New research published in Journal of Physiology presents a breakthrough in the treatment of Restless Legs Syndrome (RLS).

RLS is a common condition of the nervous system that causes an overwhelming irresistible need to move your legs. Patients complain of unpleasant symptoms, such as tingling, burning and painful cramps in their legs. Over 80% of people with RLS experience spasms or leg cramps in an uncontrollable manner, usually at night.

Until now, RLS has been thought to be caused by genetic, metabolic and central nervous systems. For the first time, the researchers showed that in fact not only the central nervous system is responsible, but also nerve cells attacking the muscles themselves.

These new studies indicate that involuntary leg movements in RLS are caused by the increased excitability of nerve cells that supply leg muscles, resulting in an increased number of signals transmitted between nerve cells.

Targeting the way messages are transmitted between nerve cells to reduce the number of messages to a normal level can help prevent the symptoms of RLS. This can be achieved with new drugs blocking ion channels that are necessary for communication between nerve cells.

Research carried out by the University of Gottingen in conjunction with the University of Sydney and Vanderbilt University included measuring the excitability of nerve cells in patients with RLS and healthy people.

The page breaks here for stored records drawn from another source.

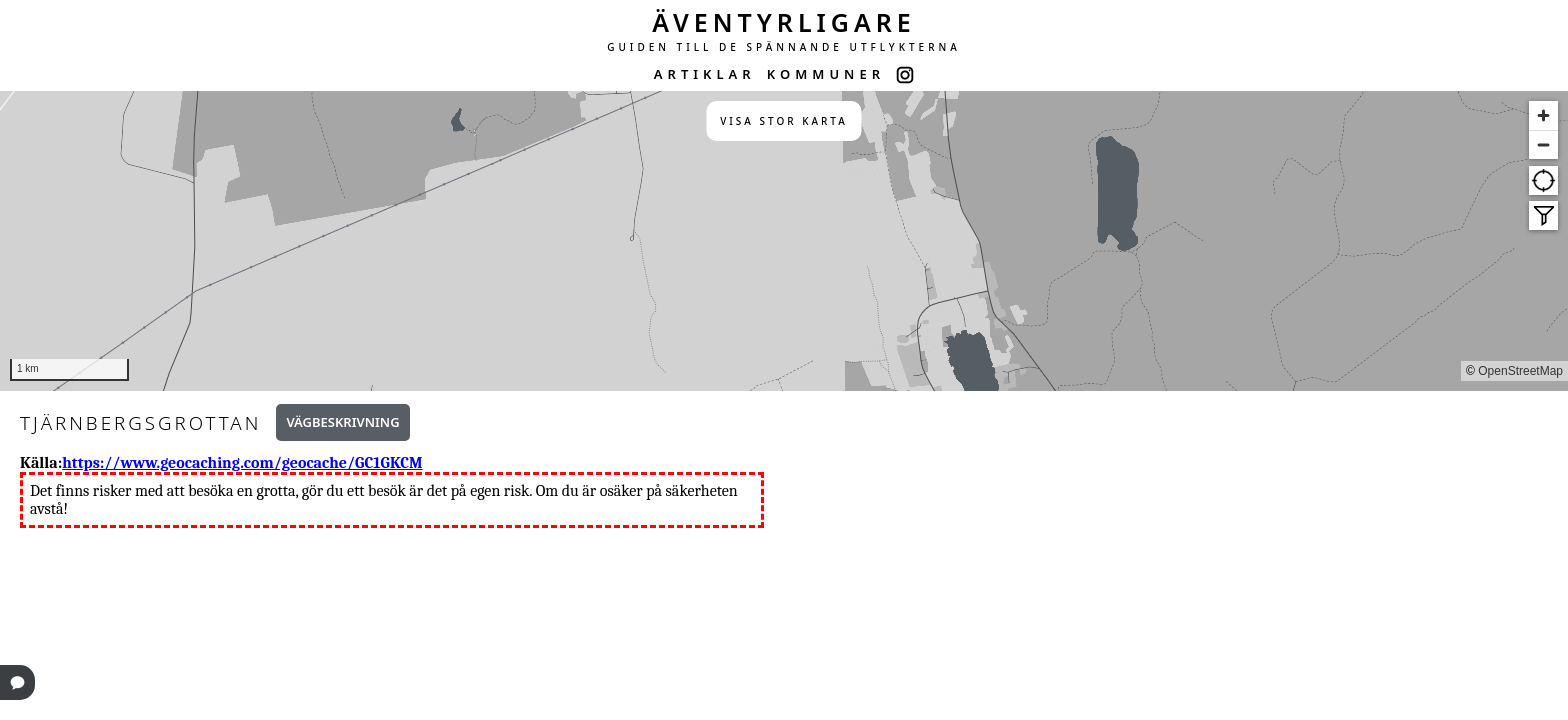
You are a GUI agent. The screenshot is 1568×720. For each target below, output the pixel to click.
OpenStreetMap (1520, 371)
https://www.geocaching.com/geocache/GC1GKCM (242, 463)
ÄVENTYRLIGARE (784, 22)
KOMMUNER (826, 74)
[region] (784, 241)
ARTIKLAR (705, 74)
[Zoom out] (1543, 144)
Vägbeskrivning (342, 422)
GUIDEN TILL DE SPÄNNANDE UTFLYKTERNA (784, 47)
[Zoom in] (1543, 115)
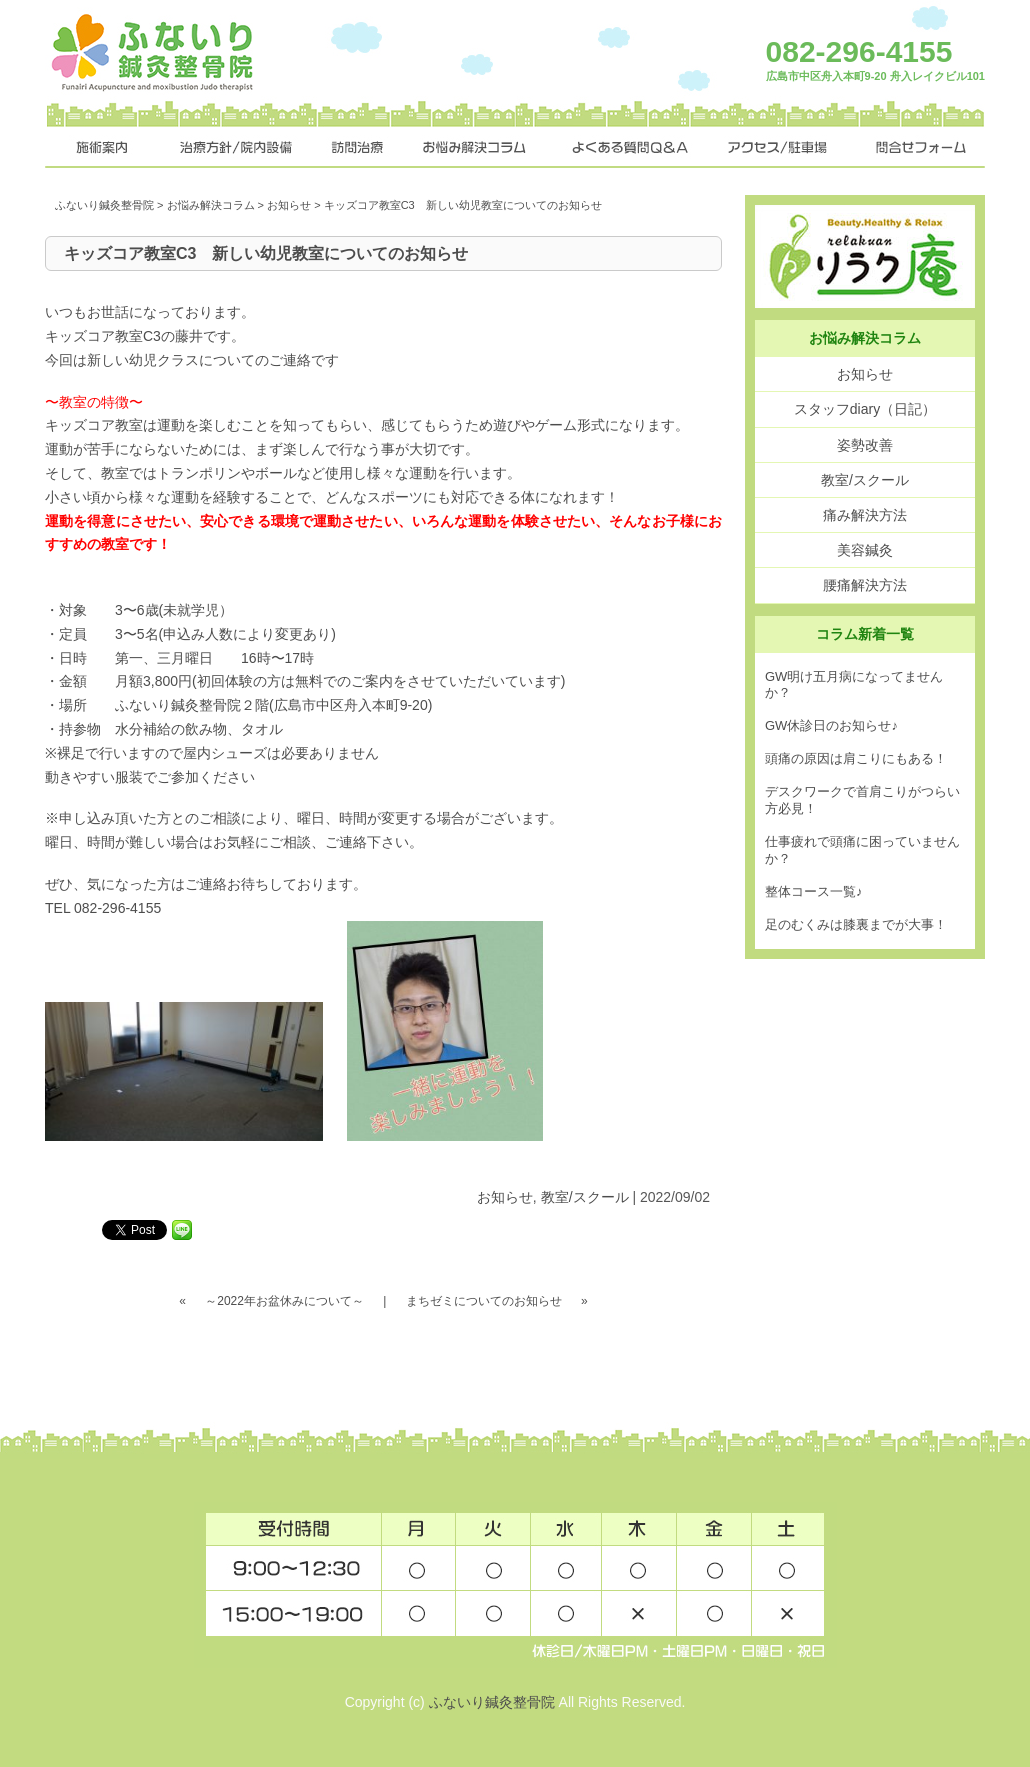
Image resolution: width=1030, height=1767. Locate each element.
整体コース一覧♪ (814, 891)
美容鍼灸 (865, 550)
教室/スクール (585, 1197)
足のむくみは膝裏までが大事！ (856, 924)
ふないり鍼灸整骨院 (104, 205)
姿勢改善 (865, 445)
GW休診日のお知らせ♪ (831, 725)
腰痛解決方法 (865, 585)
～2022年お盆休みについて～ (284, 1301)
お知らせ (289, 205)
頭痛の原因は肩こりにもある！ (856, 758)
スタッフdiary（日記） (865, 409)
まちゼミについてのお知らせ (484, 1301)
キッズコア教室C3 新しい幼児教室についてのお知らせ (266, 253)
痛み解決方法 (865, 515)
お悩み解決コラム (211, 205)
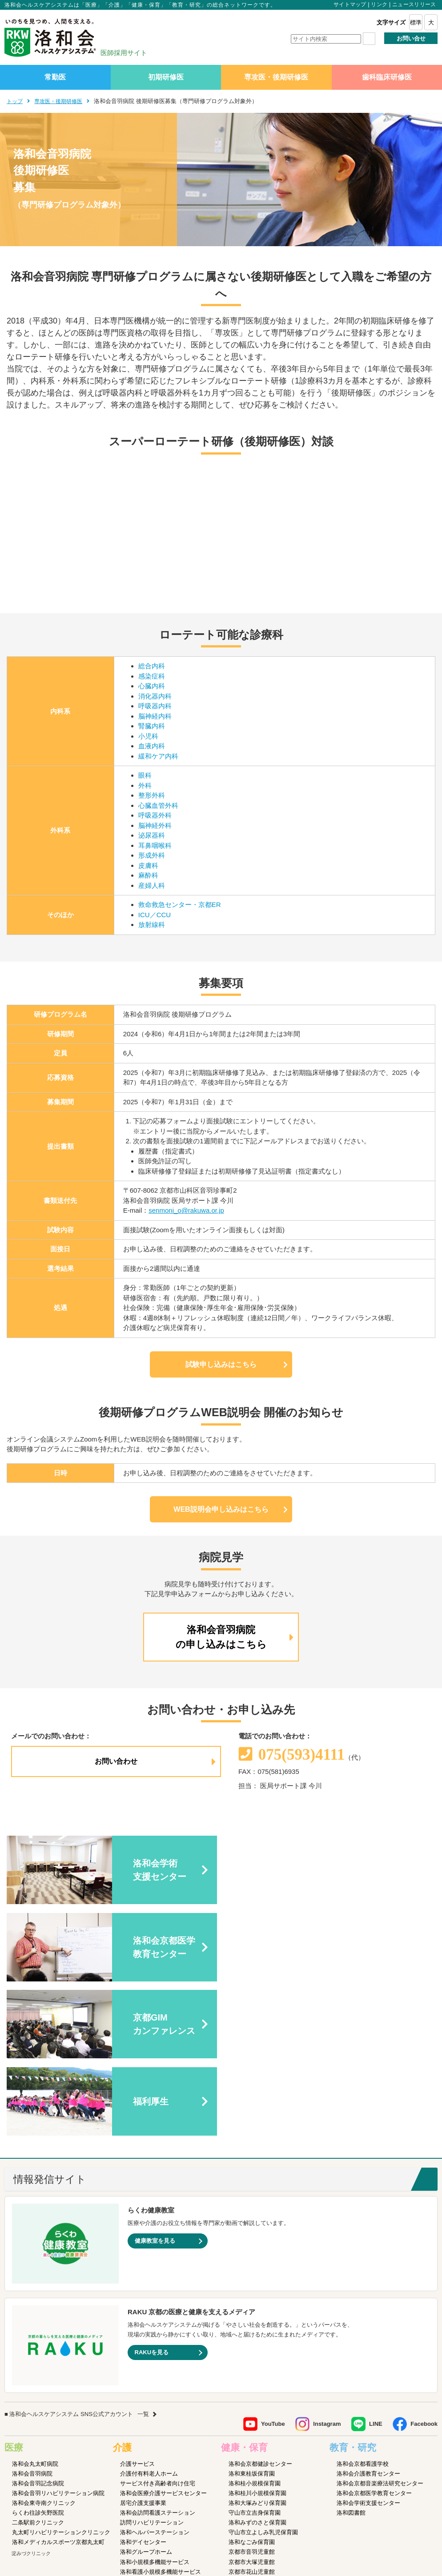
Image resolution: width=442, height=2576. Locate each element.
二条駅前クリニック (38, 2368)
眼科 (145, 775)
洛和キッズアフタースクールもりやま (278, 2456)
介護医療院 (134, 2427)
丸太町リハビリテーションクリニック (61, 2378)
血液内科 (151, 746)
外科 (145, 785)
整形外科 (151, 795)
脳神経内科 (155, 716)
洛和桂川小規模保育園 (257, 2339)
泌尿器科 (151, 835)
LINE (375, 2269)
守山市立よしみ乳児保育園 (263, 2378)
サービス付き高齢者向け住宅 (157, 2328)
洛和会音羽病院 (32, 2319)
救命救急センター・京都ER (179, 904)
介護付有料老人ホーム (149, 2319)
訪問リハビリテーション (152, 2368)
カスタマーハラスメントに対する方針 (386, 2513)
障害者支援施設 (140, 2456)
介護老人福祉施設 (143, 2447)
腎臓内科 (151, 726)
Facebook (424, 2269)
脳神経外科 (155, 825)
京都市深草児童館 (252, 2427)
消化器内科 (155, 696)
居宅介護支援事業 (143, 2348)
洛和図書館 (351, 2358)
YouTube (273, 2269)
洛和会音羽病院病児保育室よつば (272, 2476)
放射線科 (151, 924)
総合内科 (151, 666)
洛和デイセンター (143, 2387)
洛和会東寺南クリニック (44, 2348)
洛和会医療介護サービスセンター (163, 2339)
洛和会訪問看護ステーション (157, 2358)
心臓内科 (151, 686)
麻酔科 (148, 875)
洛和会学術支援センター (368, 2348)
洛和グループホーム (146, 2397)
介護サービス (137, 2309)
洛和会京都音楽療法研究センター (380, 2328)
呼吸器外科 (155, 815)
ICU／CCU (154, 915)
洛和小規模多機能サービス (154, 2407)
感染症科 (151, 676)
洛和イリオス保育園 (255, 2486)
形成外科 (151, 855)
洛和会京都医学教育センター (374, 2339)
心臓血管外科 (158, 805)
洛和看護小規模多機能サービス (160, 2417)
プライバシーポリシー (194, 2513)
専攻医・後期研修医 (276, 77)
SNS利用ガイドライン (257, 2513)
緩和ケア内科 (158, 756)
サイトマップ (350, 4)
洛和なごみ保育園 (252, 2387)
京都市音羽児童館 (252, 2397)
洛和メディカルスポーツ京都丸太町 (58, 2387)
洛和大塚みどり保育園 (257, 2348)
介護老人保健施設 (143, 2437)
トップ (15, 101)
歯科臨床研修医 (387, 77)
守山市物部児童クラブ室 (260, 2447)
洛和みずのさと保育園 (257, 2368)
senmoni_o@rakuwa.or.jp (186, 1210)
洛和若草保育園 (249, 2466)
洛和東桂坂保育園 (252, 2319)
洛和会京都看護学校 (363, 2309)
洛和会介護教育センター (368, 2319)
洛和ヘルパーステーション (154, 2378)
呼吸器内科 (155, 706)
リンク (379, 4)
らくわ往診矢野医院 (38, 2358)
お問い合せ (411, 38)
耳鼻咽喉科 (155, 845)
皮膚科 (148, 865)
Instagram (327, 2269)
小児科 (148, 736)
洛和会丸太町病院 (35, 2309)
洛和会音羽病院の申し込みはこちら (221, 1637)
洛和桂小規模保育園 (255, 2328)
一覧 (143, 2259)
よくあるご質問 (311, 2513)
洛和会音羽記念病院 (38, 2328)
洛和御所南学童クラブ (257, 2437)
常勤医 (55, 77)
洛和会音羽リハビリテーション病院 (58, 2339)
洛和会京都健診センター (260, 2309)
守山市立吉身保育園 (255, 2358)
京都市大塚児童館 (252, 2407)
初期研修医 (166, 77)
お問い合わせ (116, 1761)
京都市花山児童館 (252, 2417)
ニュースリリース (414, 4)
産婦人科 (151, 885)
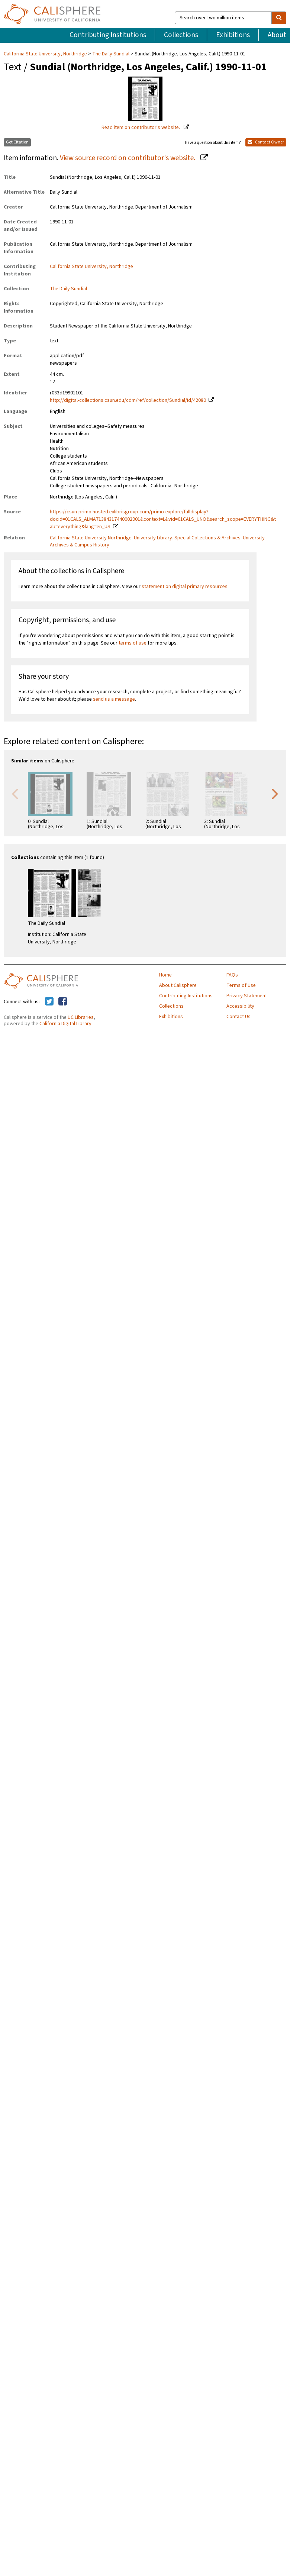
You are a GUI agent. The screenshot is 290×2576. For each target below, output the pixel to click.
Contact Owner (266, 142)
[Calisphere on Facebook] (62, 1002)
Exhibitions (233, 35)
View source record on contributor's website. (128, 158)
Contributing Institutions (108, 35)
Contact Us (238, 1016)
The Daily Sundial (110, 54)
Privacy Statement (246, 995)
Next (275, 793)
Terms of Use (241, 985)
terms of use (132, 643)
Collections (181, 35)
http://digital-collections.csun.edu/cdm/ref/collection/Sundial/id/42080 (128, 400)
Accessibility (240, 1006)
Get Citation (17, 142)
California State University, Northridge (46, 54)
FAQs (232, 975)
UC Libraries (81, 1017)
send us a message (114, 699)
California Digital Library (65, 1023)
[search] (278, 18)
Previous (15, 793)
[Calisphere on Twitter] (49, 1002)
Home (165, 975)
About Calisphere (178, 985)
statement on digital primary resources (185, 586)
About (277, 35)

The next step is to examine the effect of various drugs in patients and the effect on RLS.

Dirk Czesnik, author of correspondence, commented on the results:

"Patients suffering from restless legs syndrome complain of painful symptoms in the legs leading to sleep disorders." RLS mechanisms are still not fully understood. We have also shown that nerve cells supplying leg muscles are also responsible, and thus additional pharmacological treatments may be directed to these nerve cells ".